In the application scenarios of generative AI, how to make models process long texts quickly and efficiently has always been a challenge for engineers. Recently, the technical team at Xiaohongshu open-sourced its self-developed RedKnot inference engine, offering a new "cost-effective and efficient" solution for long-context tasks.

The core innovation of RedKnot lies in breaking away from the traditional KV Cache (key-value cache) processing model. Previously, large models stored caches in token (token) dimensions, which led to linearly increasing memory consumption when handling long texts, significantly slowing down the inference speed and concurrency capability. RedKnot takes an alternative approach by splitting the KV Cache along the attention head dimension, and introduces three mechanisms: "head-agnostic sparsity," "sparse FFN," and "SegPagedAttention," achieving consistency between algorithm logic and storage granularity.

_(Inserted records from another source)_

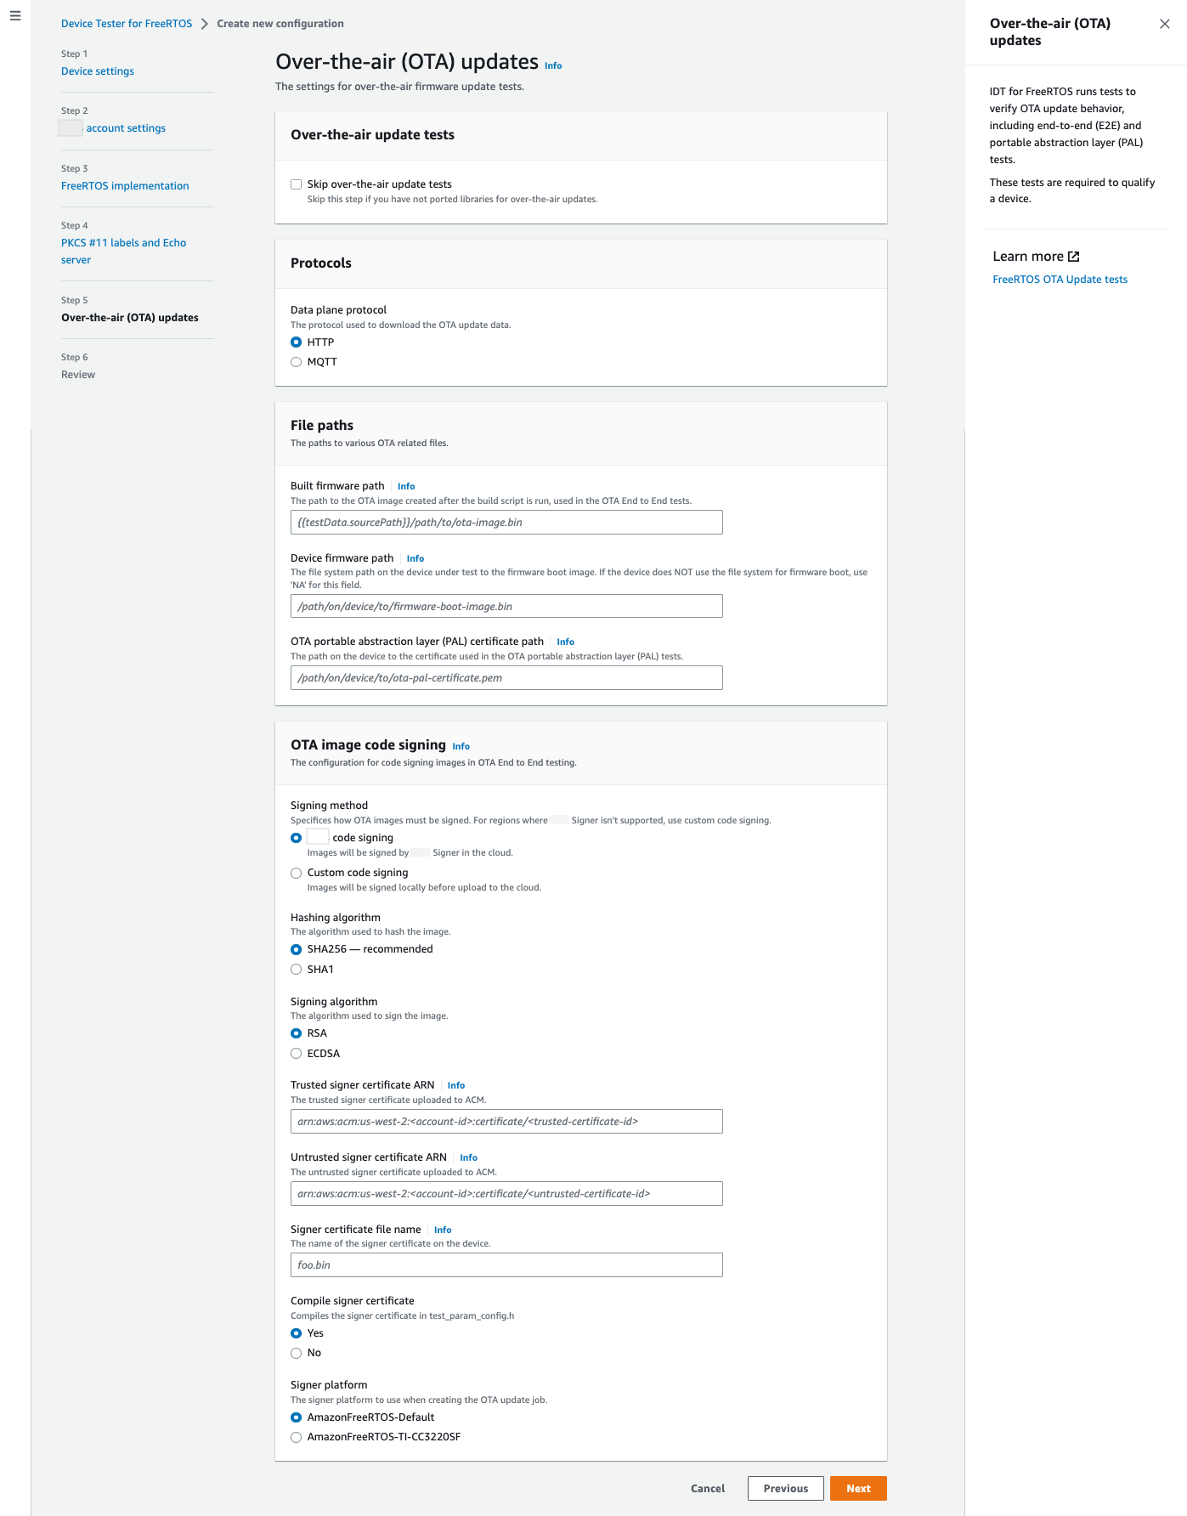Go to Step 1 Device settings

tap(98, 71)
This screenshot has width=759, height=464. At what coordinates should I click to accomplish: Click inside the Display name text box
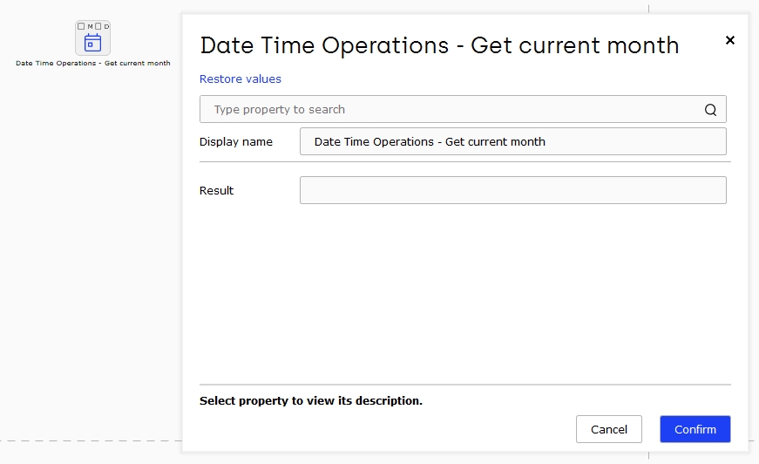pos(513,141)
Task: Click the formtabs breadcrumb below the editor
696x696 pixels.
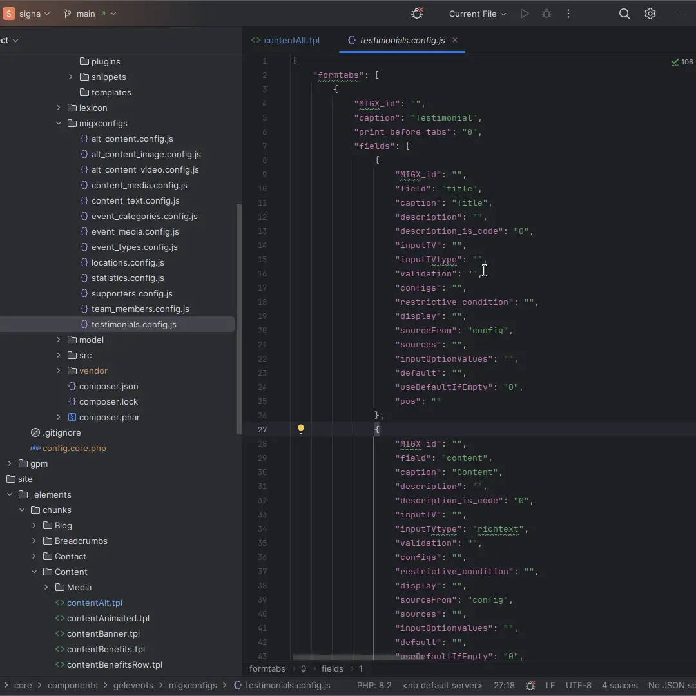Action: [x=267, y=668]
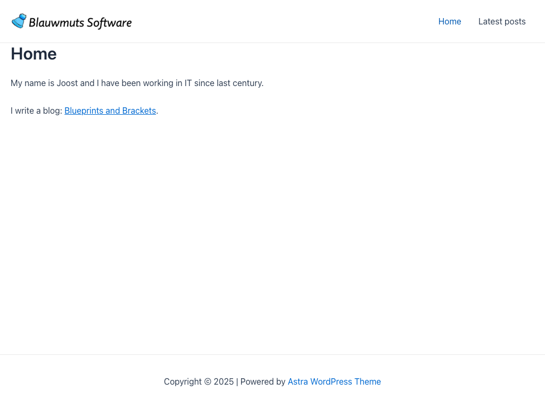Click the © copyright symbol in footer
This screenshot has width=545, height=408.
click(208, 381)
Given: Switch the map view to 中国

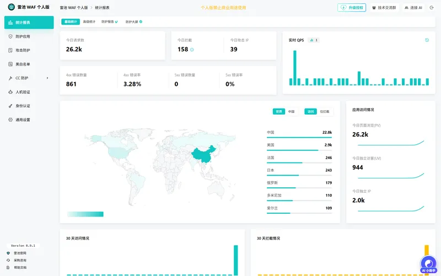Looking at the screenshot, I should [292, 112].
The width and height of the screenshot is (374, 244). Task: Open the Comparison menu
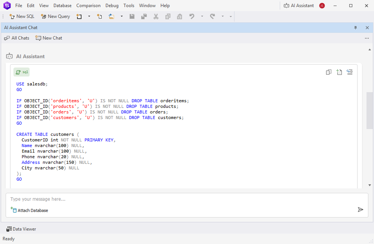(x=88, y=5)
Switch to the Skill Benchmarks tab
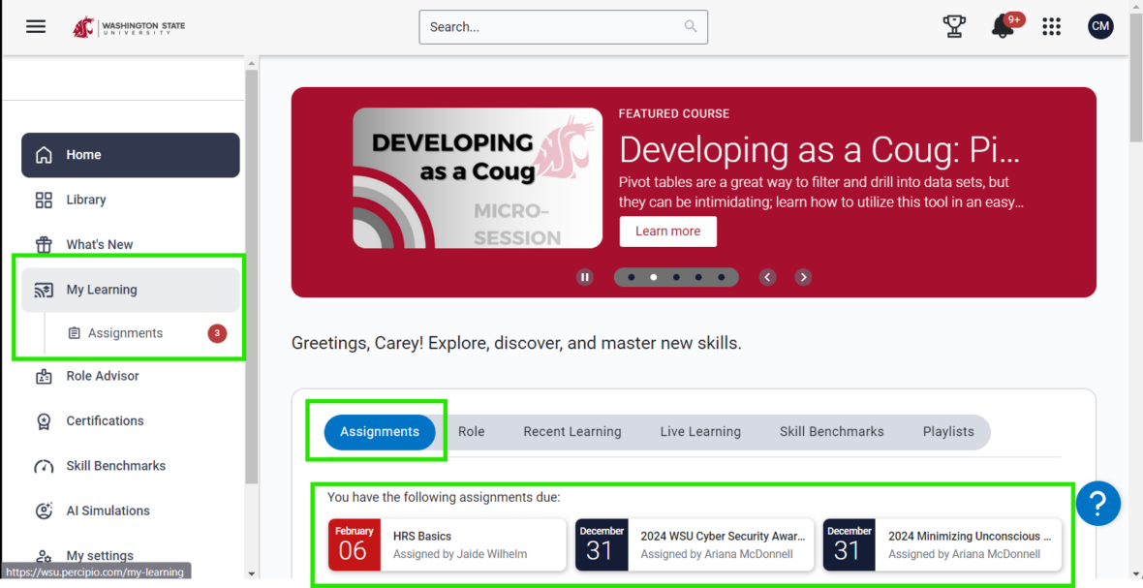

This architectural adjustment brings significant performance improvements. Test data shows that in a high-performance computing environment with 8 H800 cards, RedKnot can accelerate the time to first token (TTFT) by 1.6 to 3.54 times, and single-card concurrency capability increases by 4.7 to 7.8 times. During the prefilling phase, computational resource consumption (FLOPs) is reduced by 67% to 79.5%. Taking the performance of the DeepSeek-V4-Flash model on a 128K long-context task as an example, the time to first token improves by 5.16 times, and the efficiency of KV data transmission is optimized by 6.3 times, while maintaining stable inference accuracy above 95% of dense model performance.

Industry experts believe that the open-sourcing of RedKnot provides important references for engineering optimization of inference engines. In the context of increasingly scarce computing resources, this approach of fine-grained decomposition at the underlying architecture to alleviate the burden of long-text inference undoubtedly opens up a new technical path for building lighter and more efficient AI inference systems. Currently, the relevant code has been officially open-sourced, aiming to promote the popularization and implementation of long-text AI applications.